I think about Grandpa and the president and the diplomatic implications.

And then I think about the Society and wonder what they’ve already done to keep the truth a secret. I don’t want to know how far they might go to make sure it stays that way.

“Grace. Gracie!” Slowly, Noah’s voice brings me back. Then he smiles and squeezes my hand.

“You okay?” Noah is a good enough friend that he actually cares about the answer to that question. Which means he’s too good a friend for me to actually give it.

Instead, I kick a small stone that sits on the path, watch it tumble down the hill, and say, “Come on.”

A few minutes later we’re stepping back onto Embassy Row. The sun has started to set across the Mediterranean, and the flags of the embassies all blow in the salty breeze, like soldiers standing guard against the massive wall that has held Valancia safe against intruders for at least a thousand years.
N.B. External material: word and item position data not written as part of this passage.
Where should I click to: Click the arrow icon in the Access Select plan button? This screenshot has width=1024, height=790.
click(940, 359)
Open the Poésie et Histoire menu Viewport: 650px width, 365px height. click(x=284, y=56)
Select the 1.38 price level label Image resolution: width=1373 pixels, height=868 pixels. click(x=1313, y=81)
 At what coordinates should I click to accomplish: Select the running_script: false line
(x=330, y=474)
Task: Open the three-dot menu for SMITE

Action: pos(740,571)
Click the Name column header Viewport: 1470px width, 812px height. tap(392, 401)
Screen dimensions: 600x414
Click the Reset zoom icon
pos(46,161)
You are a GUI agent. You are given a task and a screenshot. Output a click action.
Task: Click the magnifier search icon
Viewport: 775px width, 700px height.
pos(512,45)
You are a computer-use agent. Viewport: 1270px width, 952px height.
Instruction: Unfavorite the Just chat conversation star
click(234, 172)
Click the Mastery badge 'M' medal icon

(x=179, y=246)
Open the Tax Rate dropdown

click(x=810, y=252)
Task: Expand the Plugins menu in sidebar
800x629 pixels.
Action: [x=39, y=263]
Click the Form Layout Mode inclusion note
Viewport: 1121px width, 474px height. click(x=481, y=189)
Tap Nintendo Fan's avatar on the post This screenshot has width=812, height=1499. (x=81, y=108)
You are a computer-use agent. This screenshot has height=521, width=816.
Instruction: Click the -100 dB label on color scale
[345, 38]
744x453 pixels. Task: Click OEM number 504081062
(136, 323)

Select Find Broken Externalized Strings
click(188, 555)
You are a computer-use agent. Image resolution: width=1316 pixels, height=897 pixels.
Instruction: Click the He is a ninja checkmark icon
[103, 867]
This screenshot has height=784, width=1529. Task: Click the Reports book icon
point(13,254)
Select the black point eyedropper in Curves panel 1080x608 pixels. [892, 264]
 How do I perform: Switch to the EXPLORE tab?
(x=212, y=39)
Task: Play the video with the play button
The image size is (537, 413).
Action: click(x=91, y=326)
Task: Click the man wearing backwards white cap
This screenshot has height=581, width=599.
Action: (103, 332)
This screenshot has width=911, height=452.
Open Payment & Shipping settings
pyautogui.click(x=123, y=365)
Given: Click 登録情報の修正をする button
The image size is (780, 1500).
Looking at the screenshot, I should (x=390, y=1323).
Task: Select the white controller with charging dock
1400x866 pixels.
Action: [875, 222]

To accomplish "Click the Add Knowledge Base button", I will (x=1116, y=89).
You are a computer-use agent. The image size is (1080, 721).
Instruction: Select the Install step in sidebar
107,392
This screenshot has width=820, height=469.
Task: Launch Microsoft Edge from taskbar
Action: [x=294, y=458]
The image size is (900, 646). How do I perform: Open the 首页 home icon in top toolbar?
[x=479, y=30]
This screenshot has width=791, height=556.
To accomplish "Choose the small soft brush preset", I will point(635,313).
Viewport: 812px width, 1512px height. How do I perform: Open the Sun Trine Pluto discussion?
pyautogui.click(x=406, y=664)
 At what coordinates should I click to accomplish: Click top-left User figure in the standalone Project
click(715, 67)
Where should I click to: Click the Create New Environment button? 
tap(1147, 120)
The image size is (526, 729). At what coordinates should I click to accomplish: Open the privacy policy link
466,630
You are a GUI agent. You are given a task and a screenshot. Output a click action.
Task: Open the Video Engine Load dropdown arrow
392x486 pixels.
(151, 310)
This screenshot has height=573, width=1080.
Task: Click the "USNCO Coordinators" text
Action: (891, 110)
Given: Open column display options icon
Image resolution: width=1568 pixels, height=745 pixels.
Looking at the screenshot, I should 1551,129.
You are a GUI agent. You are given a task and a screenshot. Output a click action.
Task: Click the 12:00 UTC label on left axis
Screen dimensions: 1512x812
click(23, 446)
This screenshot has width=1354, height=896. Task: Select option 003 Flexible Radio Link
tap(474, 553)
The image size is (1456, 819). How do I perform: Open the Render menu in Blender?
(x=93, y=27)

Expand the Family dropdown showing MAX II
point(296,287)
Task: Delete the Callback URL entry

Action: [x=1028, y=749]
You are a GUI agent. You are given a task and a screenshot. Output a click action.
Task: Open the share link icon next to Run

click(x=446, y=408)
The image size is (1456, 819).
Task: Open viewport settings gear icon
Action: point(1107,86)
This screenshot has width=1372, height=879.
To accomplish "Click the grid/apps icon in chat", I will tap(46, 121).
Wordlessly, Noah falls into step beside me, his long legs eating up the ground, two of my strides matching one of his.

“So,” he says, spinning around and walking backward, “what are we going to do now?”

“Now, Noah, I go home.”

“Okay. Good plan. First stop, USA. We’ll tell your grandfather and Ms. Chancellor that you’re going to spend the evening with me. I’ll give them my best responsible-role-model smile, and they’ll be putty in my hands. Then what? A movie?”

“No, thank you,” I say, trying out my best good-girl voice.

“No movies. Check. Hey, Lila’s planning a thing later. We should go.”

Lila. The realization almost stops me. Noah doesn’t know the truth about Lila.

“Grace?”

“Oh, right.” I shake my head. “That’s a great idea, because your twin sister is such a fan of mine.”